サーバーにパブリックドメインがある場合、自己署名証明書を置き換えてすっきりさせる:

sudo dnf install certbot -y
sudo certbot certonly --standalone -d your-domain.com

# CockpitのディレクトリへCertificateをコピー
sudo cp /etc/letsencrypt/live/your-domain.com/fullchain.pem \
    /etc/cockpit/ws-certs.d/1-custom.cert
sudo cp /etc/letsencrypt/live/your-domain.com/privkey.pem \
    /etc/cockpit/ws-certs.d/1-custom.key

sudo systemctl restart cockpit.socket

Cockpitのセキュリティ強化

アクセス許可IPの制限

Cockpitを完全に公開する代わりに、firewalldのリッチルールを使って特定のIPのみ許可する:

# まずパブリックルールを削除
sudo firewall-cmd --remove-service=cockpit --permanent

# 自分のIPのみ許可(実際のIPに置き換える)
sudo firewall-cmd --add-rich-rule=\
'rule family="ipv4" source address="203.0.113.10/32" service name="cockpit" accept' \
--permanent

sudo firewall-cmd --reload

SSHトンネル——ポートを開放したくない場合の最も安全な方法

ポート9090をインターネットに公開したくない?SSHトンネルを使う——ローカルマシンでこのコマンドを実行する:

ssh -L 9090:localhost:9090 [email protected] -N

その後、ローカルマシンでhttps://localhost:9090にアクセスする。

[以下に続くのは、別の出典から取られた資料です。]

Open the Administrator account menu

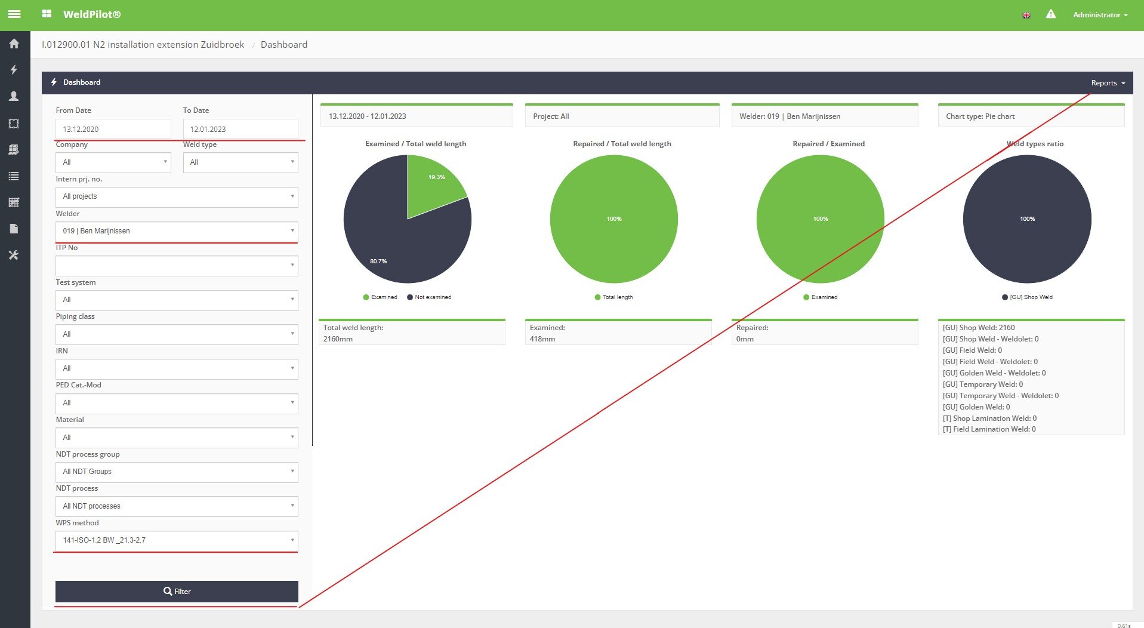1099,15
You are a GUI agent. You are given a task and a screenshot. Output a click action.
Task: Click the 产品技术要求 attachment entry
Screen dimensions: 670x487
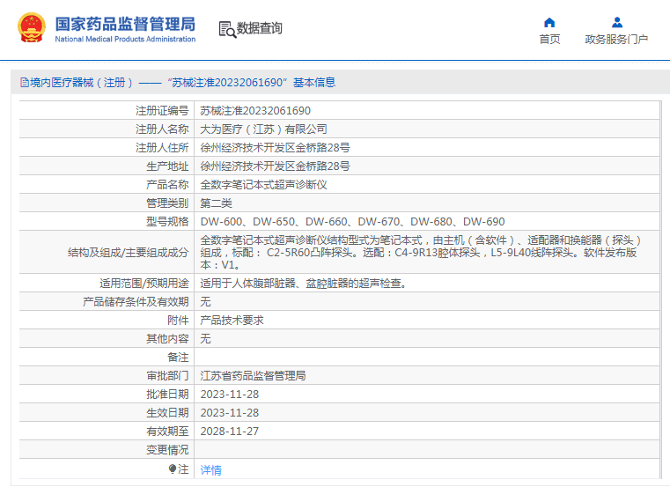[232, 321]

CockpitはSSHトンネル経由で動作し、追加のファイアウォールルールは不要だ。SSL設定の手間が省けて完全に安全なため、これが最もよく使う方法だ。

6ヶ月後の実際のワークフロー

CockpitでSSHを完全に置き換えているわけではない。実際には状況に応じて両方を組み合わせている:

  • 日常の監視:Cockpitを開いてダッシュボードを確認——CPU/RAM/ディスクが安定しているか、アラートがないか。SSHして複数のコマンドを実行するよりも30秒で済む
  • サービスのデバッグ:Servicesを開いてサービスをクリックすると、ログがすぐ下に表示される——journalctl -u service-name -n 100よりはるかに速い
  • ストレージ管理:各パーティションの使用状況を視覚的に確認——lsblkやdf -hコマンドを覚える必要なし
  • 複雑な操作が必要なとき:Cockpit内でターミナルを直接起動——アプリを切り替えたりSSHタブを追加したりする必要なし

最も時間を節約できるのは?ログビューワーだ。様々なフラグを付けてjournalctlを入力する代わりに、UIで直接フィルタリングできる:サービスを選択し、「Error and above」レベルを選び、時間範囲を指定——10秒で完了。深夜にインシデントを調査するとき、構文を思い出せなくなっているときに最も役立つ。

Cockpitが良い選択でない場合

複数のバーチャルホストを持つホスティングの課題?cPanelやDirectAdminの方が適している。数十台のサーバーを同時にオーケストレーション?AnsibleやAWXが正しい方向だ。Cockpitが最も輝くのは正確に一つの場面:単一サーバーで、便利なWebコンソールが必要で、重いものをインストールしたくない場合だ。

本番環境で信頼して使える理由は3つの要素が揃っているからだ:Fedoraに標準搭載、Red Hatがメンテナンス、外部リポジトリへの依存なし。依存関係のスタックがシンプルで完全に監査可能——長期的に安心して運用できる十分な理由だ。